A los diez minutos llegamos a la estación central de autobuses. Era una inmensa explanada polvorienta cercada por una valla perimetral. La verja seguía cerrada , y los africanos se amontonaban a su alrededor con paquetes y bolsas, esperando pacientemente su apertura. Según algunos relatos, entre esas personas se ocultaban espíritus innobles o necesitados que harían lo posible para sustraer pertenencias a los viajeros. Siendo el único blanco entre un centenar de negros, no  era precisamente la mejor manera de pasar desapercibido, por mucho que lo intentara. Por ello, el taxista se apiadó de mí y me aconsejó esperar en el interior de su vehículo hasta que abrieran la puerta, a pesar que no era buena noche para él.

Abrieron la puerta a los diez minutos, y recree el recorrido que había hecho el día anterior, cuando pregunté en la misma estación dónde solía estacionar el autobús con destino a Bahir Dar.
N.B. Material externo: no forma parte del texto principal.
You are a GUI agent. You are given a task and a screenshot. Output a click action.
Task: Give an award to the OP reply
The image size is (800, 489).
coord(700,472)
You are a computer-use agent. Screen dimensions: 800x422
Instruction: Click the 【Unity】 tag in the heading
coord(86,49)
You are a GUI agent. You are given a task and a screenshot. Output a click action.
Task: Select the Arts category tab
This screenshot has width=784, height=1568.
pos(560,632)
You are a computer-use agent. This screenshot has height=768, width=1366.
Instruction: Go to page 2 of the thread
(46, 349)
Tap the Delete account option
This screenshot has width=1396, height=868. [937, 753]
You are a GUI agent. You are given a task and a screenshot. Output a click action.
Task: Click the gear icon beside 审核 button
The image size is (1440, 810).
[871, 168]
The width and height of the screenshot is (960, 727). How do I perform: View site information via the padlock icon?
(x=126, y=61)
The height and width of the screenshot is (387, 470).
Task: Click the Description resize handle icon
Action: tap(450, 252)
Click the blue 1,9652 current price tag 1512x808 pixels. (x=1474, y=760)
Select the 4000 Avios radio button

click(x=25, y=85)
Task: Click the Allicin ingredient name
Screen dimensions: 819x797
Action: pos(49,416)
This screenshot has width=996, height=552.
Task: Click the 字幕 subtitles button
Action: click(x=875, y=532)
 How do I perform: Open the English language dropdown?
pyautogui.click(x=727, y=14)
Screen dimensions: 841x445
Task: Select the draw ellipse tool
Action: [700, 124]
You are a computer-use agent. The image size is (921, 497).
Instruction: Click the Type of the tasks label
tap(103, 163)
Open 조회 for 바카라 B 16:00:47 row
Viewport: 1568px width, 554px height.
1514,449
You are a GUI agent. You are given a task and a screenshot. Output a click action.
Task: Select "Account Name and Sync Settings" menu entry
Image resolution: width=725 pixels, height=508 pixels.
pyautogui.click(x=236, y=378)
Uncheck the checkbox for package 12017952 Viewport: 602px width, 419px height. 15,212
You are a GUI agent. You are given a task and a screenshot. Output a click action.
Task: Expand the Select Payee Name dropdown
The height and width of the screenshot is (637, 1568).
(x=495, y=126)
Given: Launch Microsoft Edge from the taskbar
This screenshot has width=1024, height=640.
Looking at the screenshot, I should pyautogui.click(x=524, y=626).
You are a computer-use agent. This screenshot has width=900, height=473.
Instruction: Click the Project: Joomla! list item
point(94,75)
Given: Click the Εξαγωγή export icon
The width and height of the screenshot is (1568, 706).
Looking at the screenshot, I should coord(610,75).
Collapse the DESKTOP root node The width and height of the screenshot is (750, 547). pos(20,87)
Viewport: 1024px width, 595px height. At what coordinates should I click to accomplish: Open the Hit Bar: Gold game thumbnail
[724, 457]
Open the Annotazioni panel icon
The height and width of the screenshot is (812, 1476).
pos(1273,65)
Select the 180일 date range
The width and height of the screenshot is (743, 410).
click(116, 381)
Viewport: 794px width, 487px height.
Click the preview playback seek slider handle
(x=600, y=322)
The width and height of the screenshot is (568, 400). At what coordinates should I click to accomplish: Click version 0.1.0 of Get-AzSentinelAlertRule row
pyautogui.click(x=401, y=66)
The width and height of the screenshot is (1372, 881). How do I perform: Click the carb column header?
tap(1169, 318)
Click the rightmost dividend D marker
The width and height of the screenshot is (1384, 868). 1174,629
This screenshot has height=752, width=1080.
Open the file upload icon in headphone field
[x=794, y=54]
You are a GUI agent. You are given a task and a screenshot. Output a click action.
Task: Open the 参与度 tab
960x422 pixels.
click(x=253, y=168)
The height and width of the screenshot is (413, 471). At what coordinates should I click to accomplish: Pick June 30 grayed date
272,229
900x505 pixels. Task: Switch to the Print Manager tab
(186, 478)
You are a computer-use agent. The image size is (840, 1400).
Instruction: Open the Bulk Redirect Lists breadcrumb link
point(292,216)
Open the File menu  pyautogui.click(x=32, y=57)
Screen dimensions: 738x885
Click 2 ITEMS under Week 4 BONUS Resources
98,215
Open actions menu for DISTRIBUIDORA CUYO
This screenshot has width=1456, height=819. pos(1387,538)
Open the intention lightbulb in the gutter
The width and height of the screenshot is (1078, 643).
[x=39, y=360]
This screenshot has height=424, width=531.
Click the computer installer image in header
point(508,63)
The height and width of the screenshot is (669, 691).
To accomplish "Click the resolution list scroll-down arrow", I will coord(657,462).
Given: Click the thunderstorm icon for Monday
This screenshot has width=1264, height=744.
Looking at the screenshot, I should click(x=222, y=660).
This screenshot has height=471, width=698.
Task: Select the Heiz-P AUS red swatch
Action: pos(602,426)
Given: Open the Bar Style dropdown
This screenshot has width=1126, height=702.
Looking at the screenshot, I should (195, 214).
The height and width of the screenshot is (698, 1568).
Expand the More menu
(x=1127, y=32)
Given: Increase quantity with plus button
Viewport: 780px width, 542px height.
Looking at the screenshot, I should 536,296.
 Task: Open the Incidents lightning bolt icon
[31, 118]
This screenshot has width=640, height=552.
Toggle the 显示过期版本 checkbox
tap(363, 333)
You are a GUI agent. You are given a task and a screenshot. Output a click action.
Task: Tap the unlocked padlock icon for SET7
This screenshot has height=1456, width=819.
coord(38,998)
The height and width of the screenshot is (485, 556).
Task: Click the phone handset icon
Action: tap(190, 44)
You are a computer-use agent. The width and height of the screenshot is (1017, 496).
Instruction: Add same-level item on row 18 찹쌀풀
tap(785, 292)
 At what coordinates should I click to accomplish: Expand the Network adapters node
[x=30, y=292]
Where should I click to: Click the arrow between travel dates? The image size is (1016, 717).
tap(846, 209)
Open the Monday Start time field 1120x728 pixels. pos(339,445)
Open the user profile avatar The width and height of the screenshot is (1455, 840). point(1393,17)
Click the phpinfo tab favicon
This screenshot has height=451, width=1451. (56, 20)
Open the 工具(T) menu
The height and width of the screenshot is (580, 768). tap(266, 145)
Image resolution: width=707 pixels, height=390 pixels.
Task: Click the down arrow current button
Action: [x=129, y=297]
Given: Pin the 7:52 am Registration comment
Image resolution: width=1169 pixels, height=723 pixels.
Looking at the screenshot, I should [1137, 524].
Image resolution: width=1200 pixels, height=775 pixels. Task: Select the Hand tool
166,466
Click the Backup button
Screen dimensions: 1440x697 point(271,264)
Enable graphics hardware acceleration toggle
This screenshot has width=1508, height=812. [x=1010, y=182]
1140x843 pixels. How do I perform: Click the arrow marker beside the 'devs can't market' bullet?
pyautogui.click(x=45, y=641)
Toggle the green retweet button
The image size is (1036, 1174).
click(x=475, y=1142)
Decidido, me abrí paso entre la multitud, donde alguno se acercaba a preguntar y yo los ignoraba. Era el hombre más sordo del mundo en aquellos tres o cuatro largos minutos que duro el trayecto a pie. Hasta que me encontré en la zona indicada. Allí fui yo quien preguntó en el interior de esos vehículos que comenzaban a vibrar, y enseguida accedí al interior del  correcto. Allí toda tensión se  desvaneció. 

Ya sólo era cuestión de veinte minutos para que el renqueante vehículo volviera a desplazarse por las carreteras de Etiopía, justo cuando el amanecer africano nos brindara otro hermoso día en la tierra que cautivó mis sentidos. La África subsahariana siempre ha tenido ese poder cautivador en el viajero occidental, hasta cuando los hicimos cautivos para venderlos como en un futuro cercano haremos con los robots con IA.

Sólo estaban autorizados a circular de sol a sol en trayectos fuera de las ciudades. Pensé que la vida salvaje debía ser la principal razón. ¿O no? 

Al fin, con los primeros rayos de luz y la alegre música que salían de los altavoces del autobús, iniciamos el viaje, un hermoso viaje que me hizo olvidar  aquella madrugada iniciada a las cuatro y media. Gracias a dos muchachas etíopes sentadas en el asiento de atrás, con las cuales conversé durante largo tiempo, el viaje se hizo más agradable. La alegría de los pobres resultaba mucho más sincera y amable que la alegría de los pobres de la península Ibérica.

El norte de Etiopía me esperaba con los brazos abiertos, con algunas carcasas de tanques abandonados en los campos por la última guerra que desembocó en la independencia de Eritrea. Y ya no eran las cuatro y media de la madrugada, no lo era, y todo se veía menos doloroso, a pesar de que la pobreza siguiera presente.



A mitad de camino, dirección al norte de Etiopía.